In response, a group of small-to-medium sized IA member companies including Etsy and Snap last year formed Internet Works, a coalition to advocate with one voice against Section 230 changes.
“Some of those companies perceived IA as being too beholden to Facebook’s view of compromising on 230, which is not what the small companies want,” said one person familiar with the dynamics. “That was very much a reason behind that splinter group.”
Absence on antitrust
Though IA’s tagline used to be “the unified voice of the internet economy,” that slogan has been scrubbed from many of its public-facing platforms, including pages on its website and social media, in recent months. One person familiar with IA’s thinking said the association hopes to reorient to emphasize “the value of the industry, tech’s ability to make people’s lives better, and bringing policy positions to life.”
Perhaps most importantly, IA as a matter of policy does not weigh in on the most pressing issue facing the big tech companies today — antitrust.

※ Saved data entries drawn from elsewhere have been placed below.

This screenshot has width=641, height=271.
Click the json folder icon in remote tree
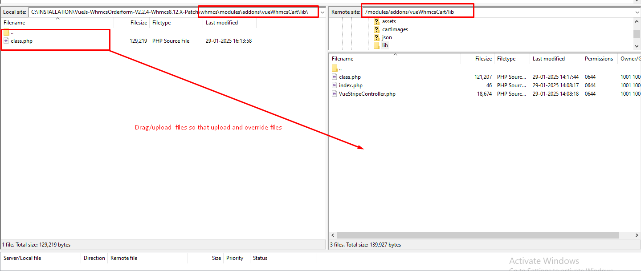pyautogui.click(x=376, y=37)
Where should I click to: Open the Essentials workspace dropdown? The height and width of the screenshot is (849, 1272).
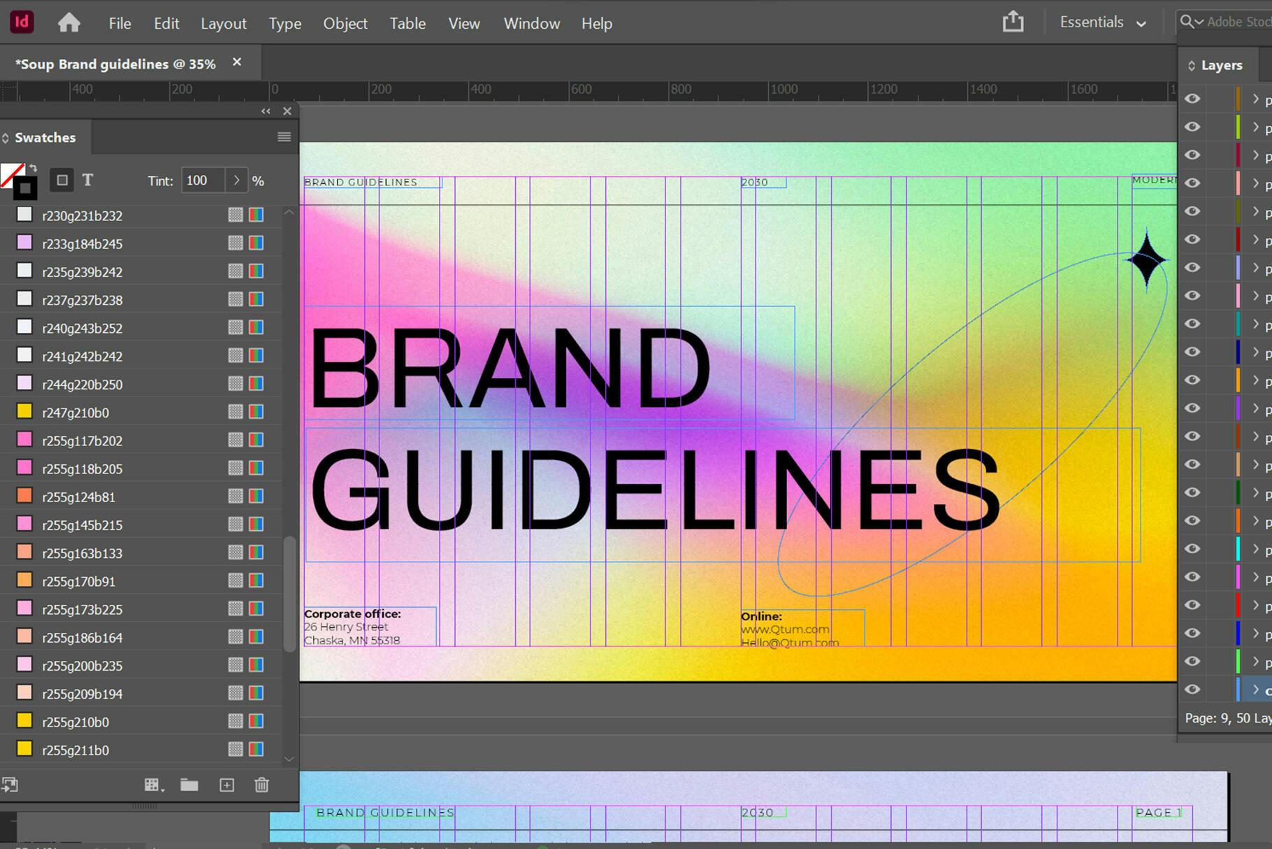point(1103,22)

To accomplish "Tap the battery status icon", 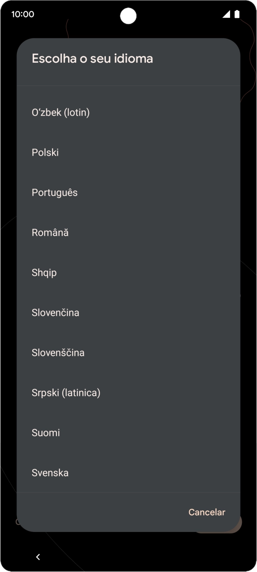I will (x=237, y=14).
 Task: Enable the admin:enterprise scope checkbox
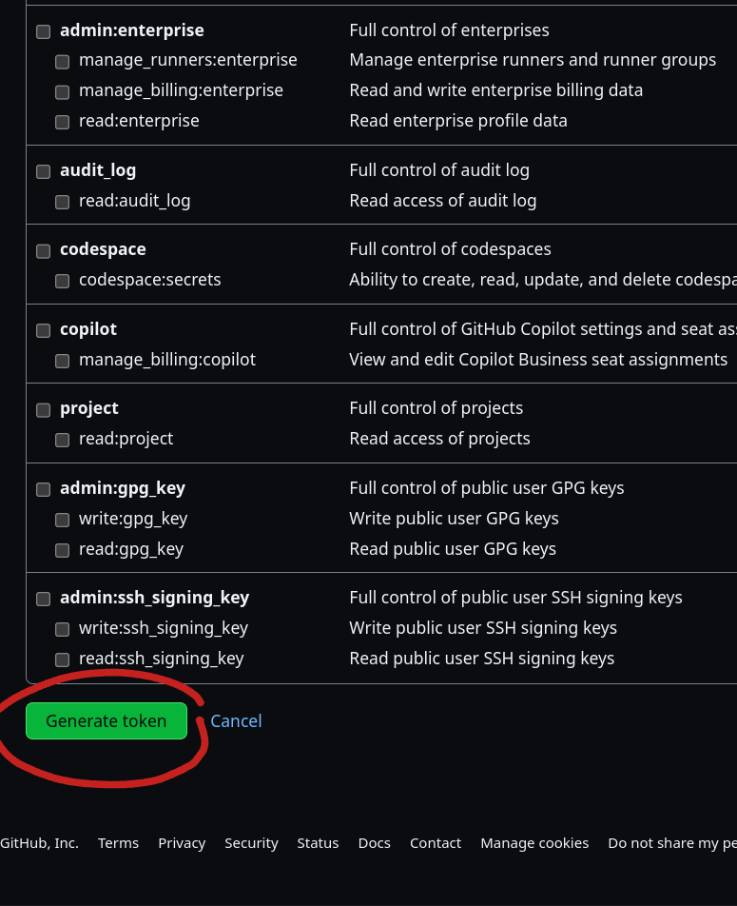pos(43,31)
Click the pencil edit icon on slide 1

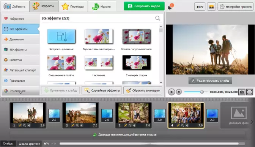[x=20, y=125]
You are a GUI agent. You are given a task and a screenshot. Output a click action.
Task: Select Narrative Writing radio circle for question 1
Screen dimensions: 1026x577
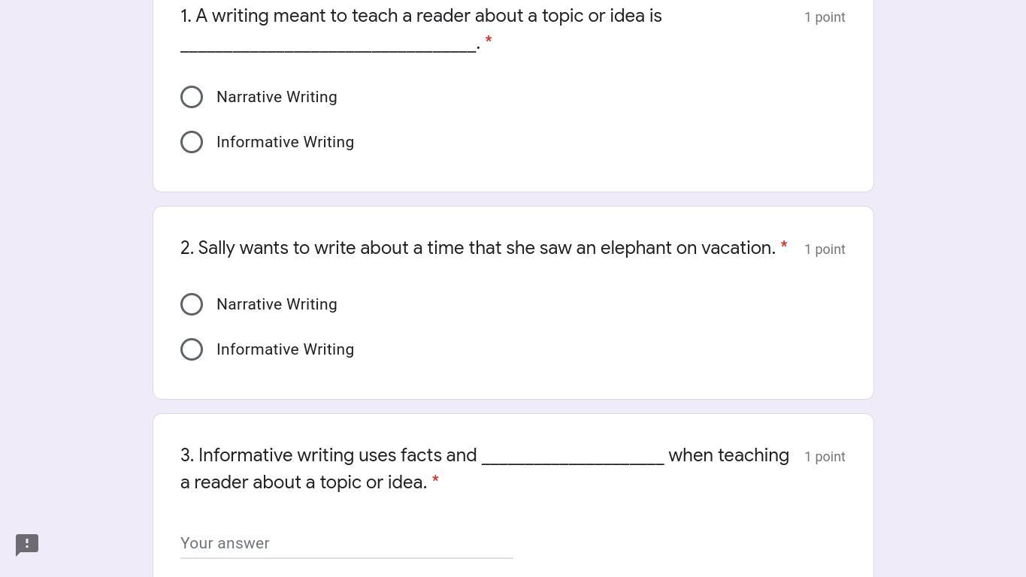click(192, 97)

Because IA is a coalition of small and large companies, with vastly different perspectives on the topic, it declared from its founding in 2012 that it would not lobby on competition-related issues. That’s a real impediment as Congress gets serious about passing a set of sweeping antitrust bills that could fundamentally change how Amazon, Google, Facebook and Apple do business, while pleasing smaller rivals like Yelp and Spotify.
IA hasn’t issued any statements about the House’s package of six bipartisan antitrust bills since the Judiciary Committee approved them last month. It even sat out the debate on bills that only tangentially relate to antitrust, such as one that would make it easier for users to take their data from one platform to another.

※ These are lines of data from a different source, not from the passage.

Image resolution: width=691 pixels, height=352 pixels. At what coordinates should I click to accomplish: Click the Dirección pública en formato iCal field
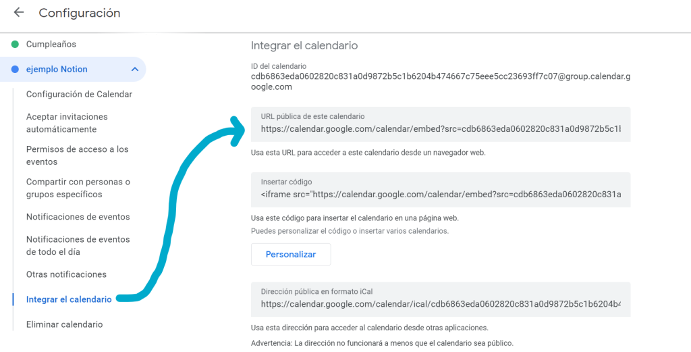pos(440,304)
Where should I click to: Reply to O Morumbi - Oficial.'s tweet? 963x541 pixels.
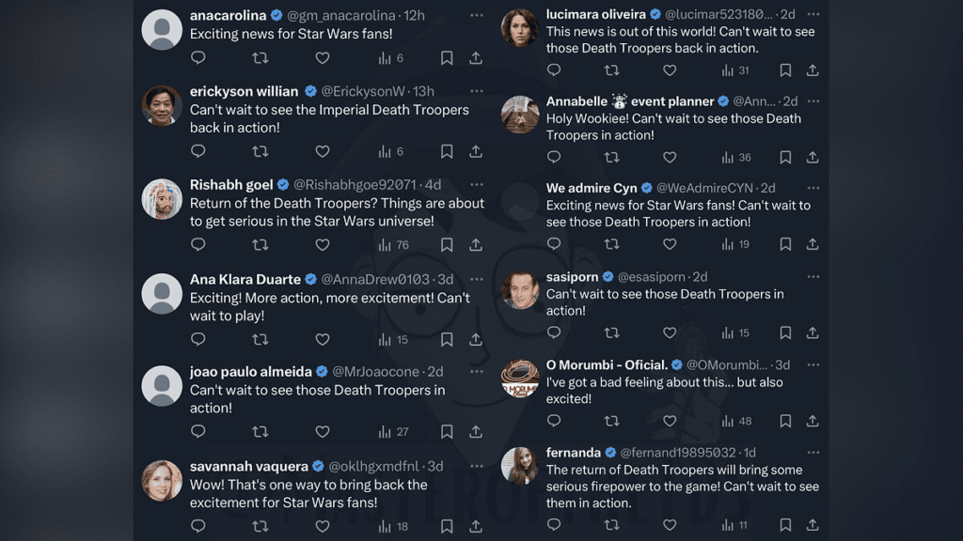click(x=554, y=421)
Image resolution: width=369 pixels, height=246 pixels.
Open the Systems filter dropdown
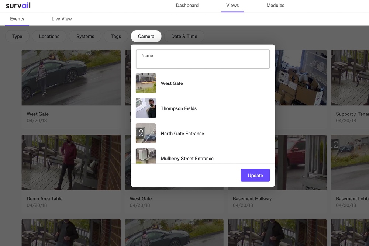point(85,36)
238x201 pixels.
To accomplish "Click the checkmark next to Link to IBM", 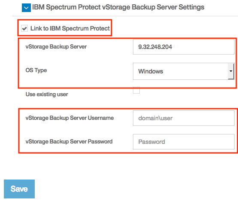I will (24, 28).
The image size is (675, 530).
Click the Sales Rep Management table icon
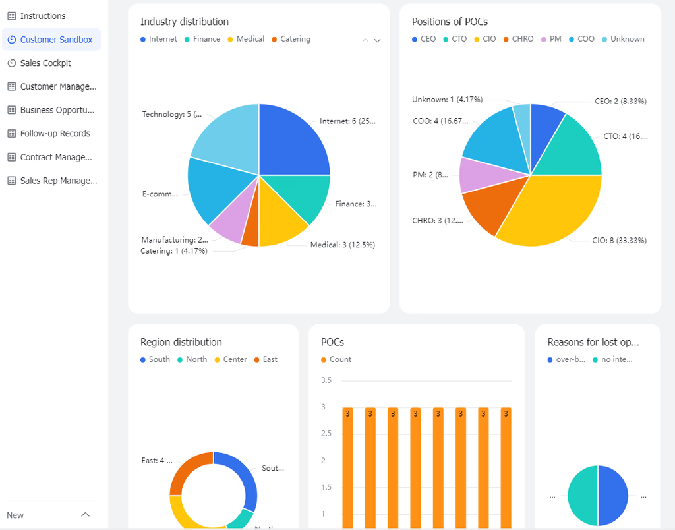[12, 181]
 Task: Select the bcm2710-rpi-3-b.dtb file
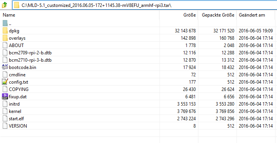coord(30,60)
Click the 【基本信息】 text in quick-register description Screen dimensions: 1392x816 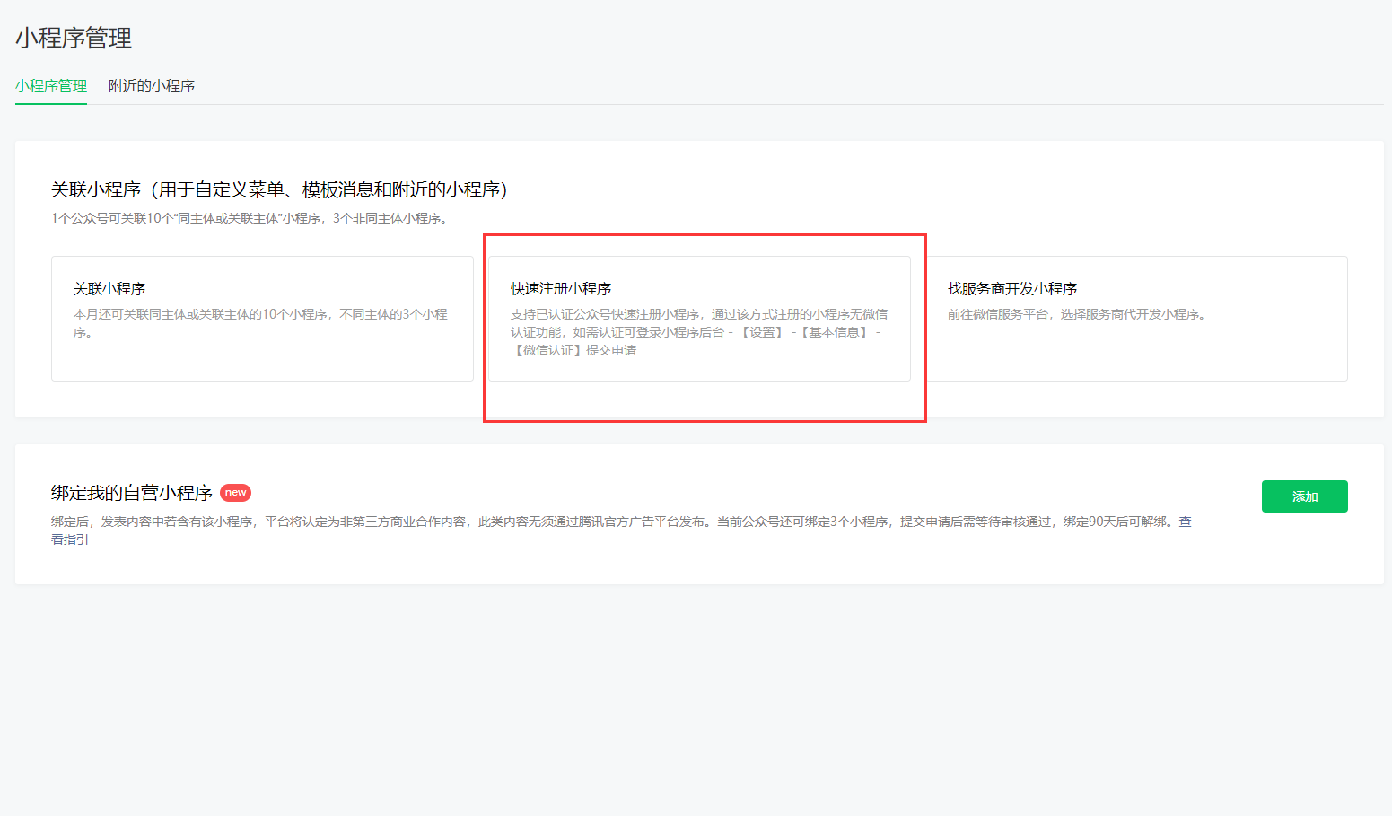(x=835, y=333)
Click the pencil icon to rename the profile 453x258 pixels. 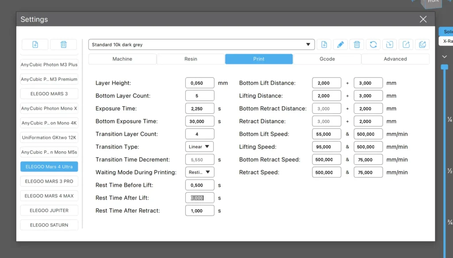(340, 45)
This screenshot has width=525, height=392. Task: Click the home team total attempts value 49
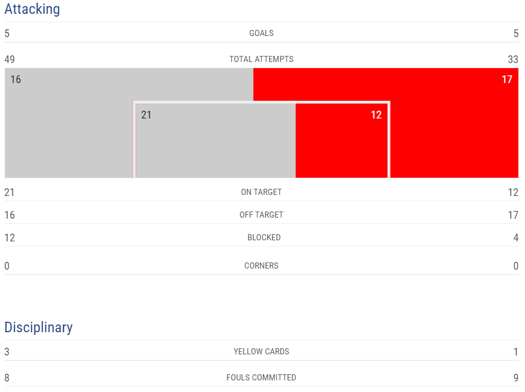tap(9, 59)
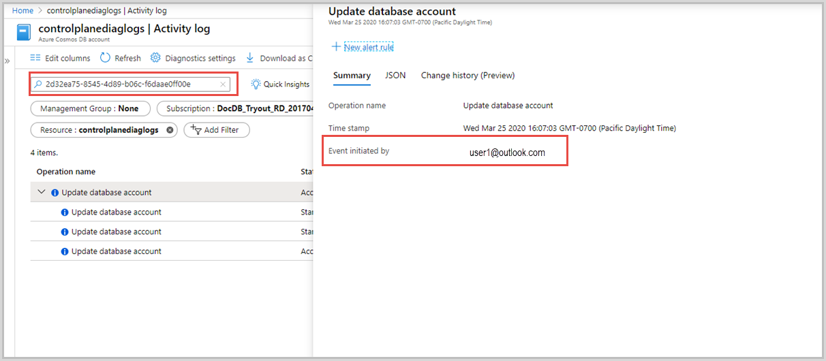This screenshot has height=361, width=826.
Task: Click the Download arrow icon
Action: click(x=250, y=58)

On the plus side, the group is staffing up. After months without a Democratic lobbyist since the departure of Michael Bloom, a longtime lobbyist who left for TikTok last July, IA recently hired former House Democratic staffer Bo Morris as director of federal government affairs.
Snowden, meanwhile, is restructuring some of the basic ways that IA does business. This includes pivoting away from a structure that emphasizes working groups made up of member companies and toward a centralized model that puts IA’s government affairs teams in charge of strategy.

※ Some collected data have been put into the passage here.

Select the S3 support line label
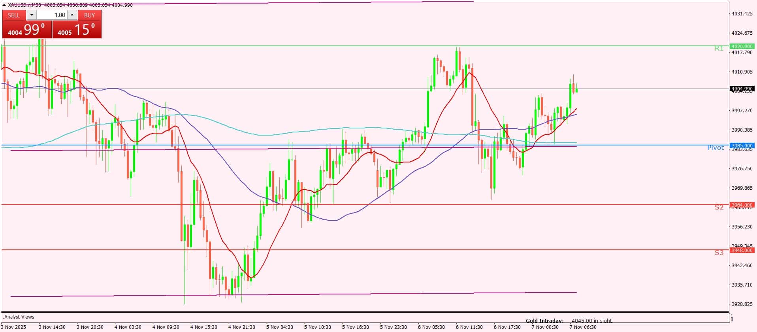This screenshot has height=332, width=757. (x=719, y=253)
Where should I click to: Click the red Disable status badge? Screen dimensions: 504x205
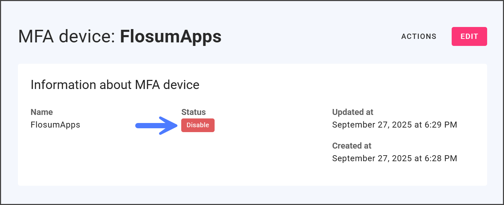point(198,125)
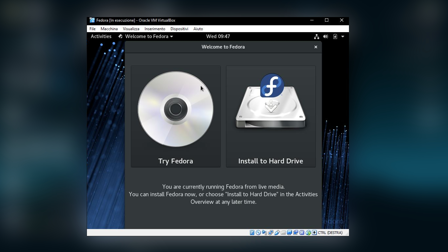Select Try Fedora
Viewport: 448px width, 252px height.
coord(175,116)
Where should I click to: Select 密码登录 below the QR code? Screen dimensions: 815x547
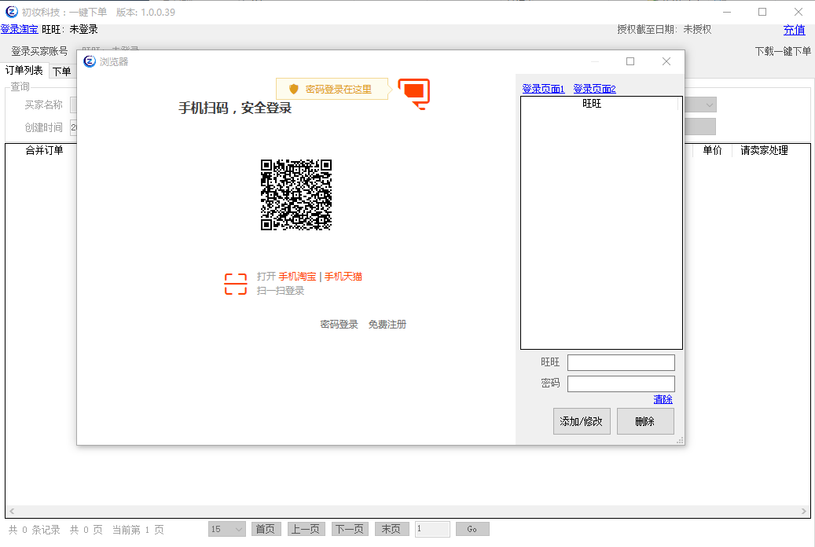tap(339, 325)
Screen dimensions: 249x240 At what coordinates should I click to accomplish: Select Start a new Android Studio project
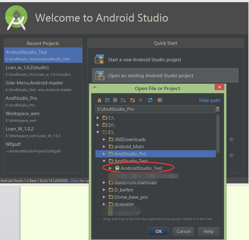[145, 59]
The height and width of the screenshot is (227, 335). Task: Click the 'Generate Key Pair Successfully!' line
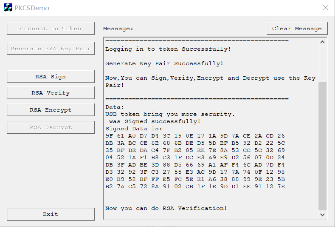tap(164, 63)
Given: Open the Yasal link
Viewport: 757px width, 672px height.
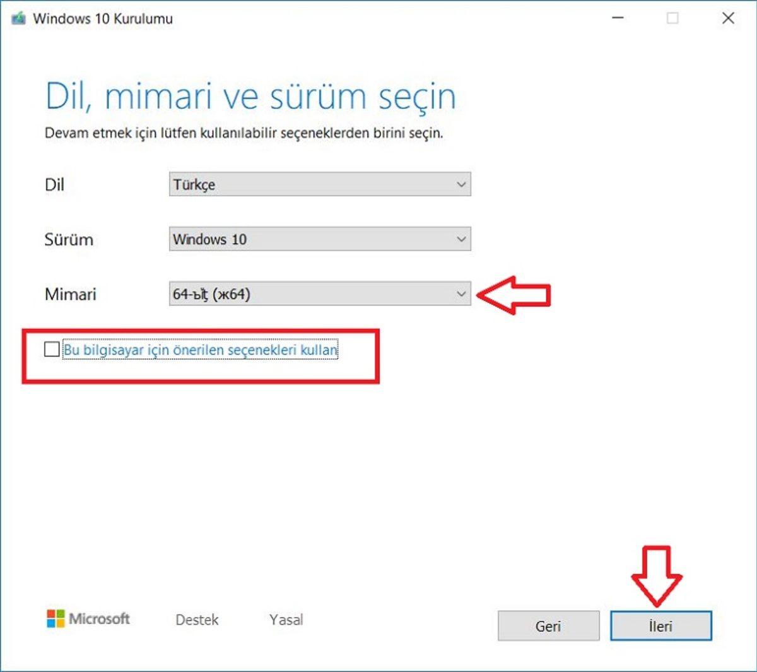Looking at the screenshot, I should point(286,619).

But it’s an open question whether IA can regain its former prominence. In IA’s absence, several of the tech industry’s other trade groups, such as NetChoice and the Computer & Communications Industry Association, have stepped up to advocate for the companies on competition issues. Chamber of Progress, a new tech-funded group run by former Google executive Adam Kovacevich, has been capturing a lot of the media attention that used to go to IA.
In addition, the big tech companies have each been building up their own lobbying shops to advocate for their interests. Congressional aides said that when they want to get the perspective of one of the major tech companies, they’re far likelier to go to the companies individually.
It’s a risky strategy — especially in Washington, where there’s strength in unity when it comes to beating back industry-wide government crackdowns. And the frustration from some in the industry with IA’s performance is only mounting.
“We’re writing the rules to the internet — and the association in charge of speaking for the internet is nowhere to be found,” said one member company employee.